== LESETEXT
Dezember 2009 Archives

Großer Bahnhof

  Recht amüsant liest sich Danielle Thierys Die Schatten der Toten (Aufbau), denn die Hauptfigur, Kommissarin  Edwige Marion hat so gut wie nichts im Griff, schon gar nicht ihre Beziehungen. Sie hat sich in einen schönen, geheimnisvollen Mann verliebt, der sie plötzlich  sitzengelassen hat und ohne Erklärung verschwunden ist. Seitdem ist sie nicht mehr sie selbst. Als Verantwortliche für den Pariser Gare du Nord versiebt sie einen Einsatz, bei dem ein ausgelieferter Schwerverbrecher vom Zug abgeholt werden soll. Der Mann wird bei seiner Ankunft von einer Frau umgebracht. Einem Polizisten kommt seine Dienstwaffe abhanden, ein andere ist in einem Alkoholexzess versunken. Überhaupt tut sich am Bahnhof einiges. Vom Taschendiebstahl bis zu Drogenhandel und Schlepperei  reicht die bunte Palette und Marion hat zu allem Überfluss eine befremdliche Begegnung mit der Ehefrau ihres abhanden gekommenen Geliebten. Voll Eifersucht verfolgt sie seine Spuren, sie setzt sich in den Zug und fährt die Strecke, die er anscheinend täglich zurückgelegt hat. Sie entdeckt, dass eine Gruppe von jungen Kosmetikerinnen die Fahrt zur Arbeit dazu benützt, der Prostitution nachzugehen. Praktischerweise benützen sie dabei das Abteil des kollaborierenden Schaffners. Das ist zwar spannend, bringt aber Marion den Liebhaber nicht zurück. Marion ist keine allwissende Superfrau sondern höchst irdisch und fehlbar. Das macht sie sympathisch. Ein mächtiger Schuss Sentimentalität gehört natürlich auch zu einem französischen Krimi. Aber das ist aushaltbar, denn der  Humor wirkt neutralisierend.

 

Inel mit Geistern

  Es beginnt wie ein herkömmlicher Krimi: ein kleines Mädchen verschwindet. Das  ist an sich kein singuläres Ereignis, aber  dieser Fall ist doch höchst beunruhigend. Die Kleine kann nämlich gar nicht verschwunden sein, denn  sie befindet sich auf einer übersichtlichen Schäreninsel, mit klimometerweit zugefrorenem Meer und müsste eigentlich sofort aufzufinden sein. Aber Maja bleibt verschollen. Die Ehe von Anders und Cecilia zerbricht darüber. Jahre später kehrt Anders, schwer alkoholkrank, in das verlassene Haus zurück und  wird von merkwürdigen Empfindungen heimgesucht.Der Autor erzählt Familiengeschichten, die Generationen zurückreichen. Die Inselgesellschaft ist in sich gespalten. Das sind zunächst einmal die „echten" Eingeborenen, die das ganz Jahr über auf Gavasten wohnen und die „Sommergäste" mit ihren nicht winterfesten Häusern, die eigentlich immer Aussenseiter bleiben und von den überlieferten Insel-Geschichte nichts wissen dürfen. John Ajvide Lindqvist braucht dementsprechend auch 555 Seiten, um das schwedische Seemannsgarn zu spinnen, das in einer veritablen Geistergeschichte endet. Eindrückliche und epische Schilderungen einer grundsätzlich feindseligen Natur sind ein Plus; wers mit der Spökenkiekerei hat, darf sich mit  Menschenhafen (Lübbe) fein gruseln.
====
== VORLIEGENDE ANGABEN
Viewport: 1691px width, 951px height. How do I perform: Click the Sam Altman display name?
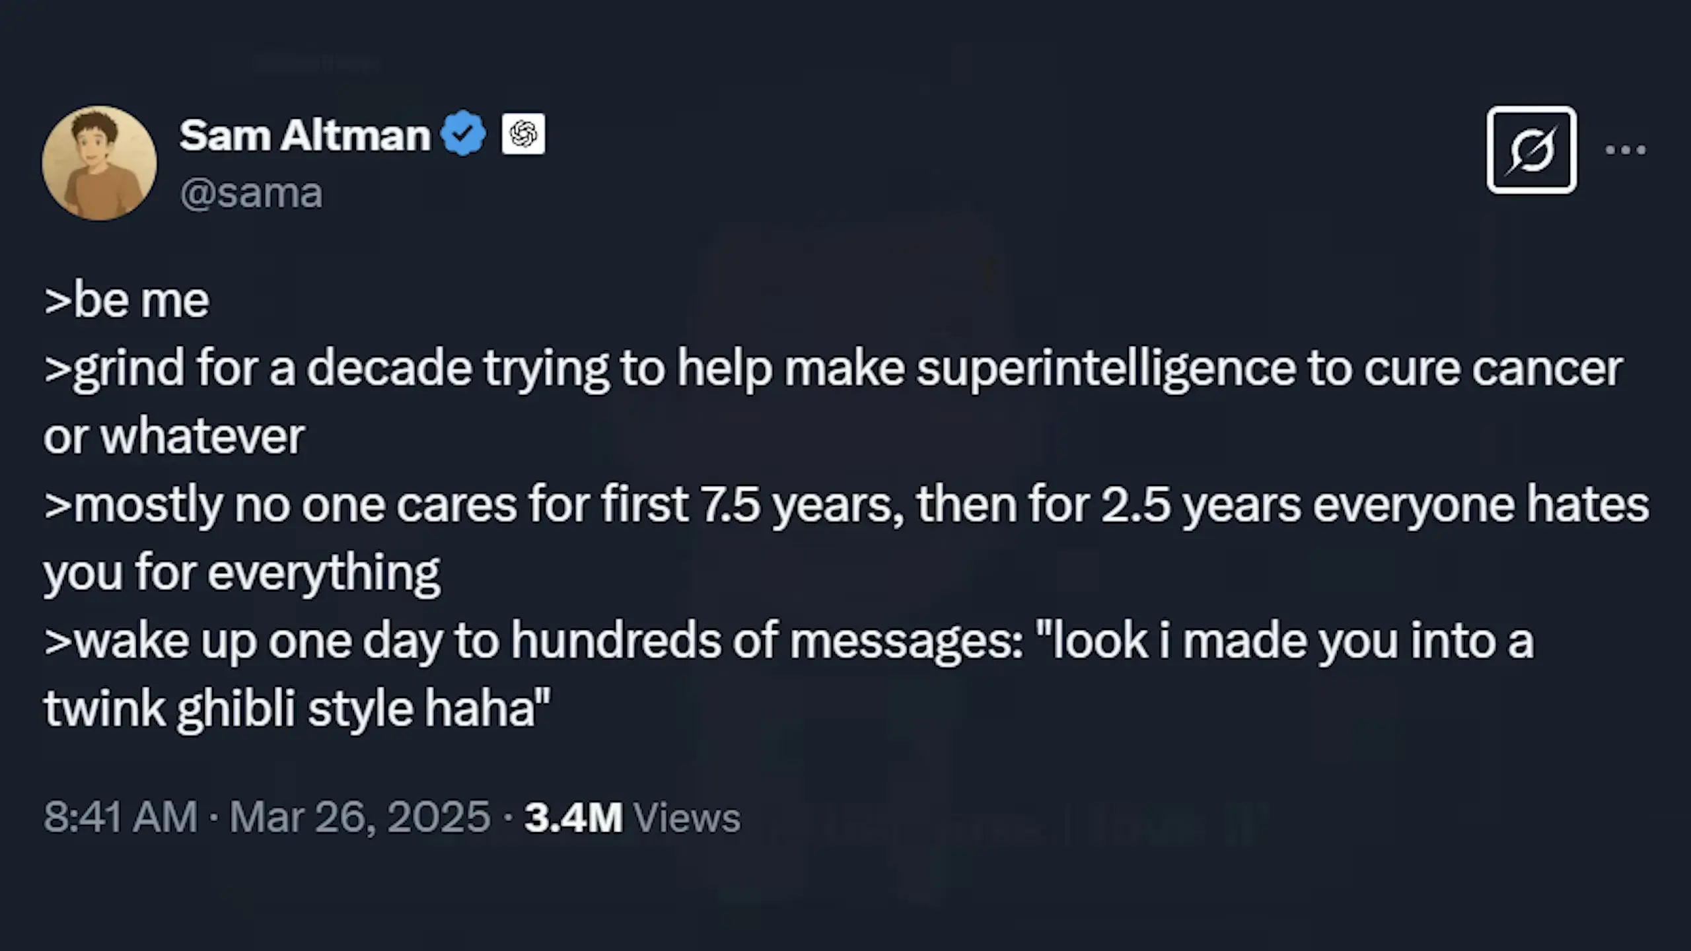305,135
====
== VORLIEGENDE ANGABEN
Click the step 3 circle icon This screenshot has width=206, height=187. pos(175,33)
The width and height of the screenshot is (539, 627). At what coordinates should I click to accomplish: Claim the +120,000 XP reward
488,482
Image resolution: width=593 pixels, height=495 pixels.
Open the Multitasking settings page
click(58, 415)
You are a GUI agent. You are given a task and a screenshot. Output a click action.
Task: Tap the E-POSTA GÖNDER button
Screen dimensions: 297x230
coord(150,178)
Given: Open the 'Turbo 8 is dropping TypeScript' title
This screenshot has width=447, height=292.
====
== VORLIEGENDE ANGABEN
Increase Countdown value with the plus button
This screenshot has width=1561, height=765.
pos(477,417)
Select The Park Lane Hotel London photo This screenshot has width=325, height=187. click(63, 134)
====
AUFGABENSTELLUNG -
A. Schreibe den Abschnitt der Datensätze, der mit der Zeile mit „Increase Countdown value with the plus button“ beginnt und mit der Zeile mit „Select The Park“ endet, als JSON-Liste von Zeichenketten um, eine pro Zeile und ohne Leerzeilen.
B. Führe bitte die Krimibesprechungen dort weiter, wo sie aufhören.

ANTWORTEN JE AUFGABE -
A.
[
  "Increase Countdown value with the plus button",
  "This screenshot has width=1561, height=765.",
  "pos(477,417)",
  "Select The Park Lane Hotel London photo This screenshot has width=325, height=187. click(63, 134)"
]

B.
Auf nach Sizilien

Spätestens nach dem nach dem sechsfachen Mafiamord in Duisburg konnte man nicht mehr den Kopf in den Sand stecken: die Mafia hat längst in Deutschland Fuß gefasst und hat unter anderem jede Menge Immobilien in ihren Besitz gebracht. Was man als Problem Italiens oder der USA ansah, hat sich diskret über Europa ausgebreitet und ist zu den höheren Weihen der guten Gesellschaft aufgestiegen. Kommissar Crinelli ist mit einem gröberen Fall von Drogenhandel beschäftigt, als er zu einem Toten am Rheinufer gerufen wird. Der Mann ist von einem Profikiller ermordet worden und zu Crinellis Entsetzten stellt sich heraus dass er aus der derselben Familie stammt und ebenfalls Crinelli hieß. Nun verhält es sich so, dass sich Kommissar Crinelli als Kind italienischer Zuwanderer zeitlebens von seinen Wurzeln distanziert hat und sich als hundertprozentiger Deutscher fühlt. Mit der verzweigten Sippe aus Kalabrien wollte er nie zu tun haben. Dennoch beschließt er widerstrebend, zu Recherchen nach Sizilien zu reisen und gerät in das Netzwerk der `Ndrangheta. Es läuft alles wie in einem schlechten Film ab. Der greise Don, ein Onkel, hockt schwerst bewacht in einer Festung in den Bergen, die Leibwächter sind fleischgewordene Klischees und Crinelli muss der Tatsache ins Auge sehen, dass man sich von seiner Vergangenheit nie gänzlich abnabeln kann. Walter Köhlers feiner, spannender Krimi Crinellis dunkle Erinnerung (KiWi) hat ausser einer schlüssigen Story noch den Vorzug, dass man eine beträchtliche Zahl saftiger italienischer Flüche lernen kann.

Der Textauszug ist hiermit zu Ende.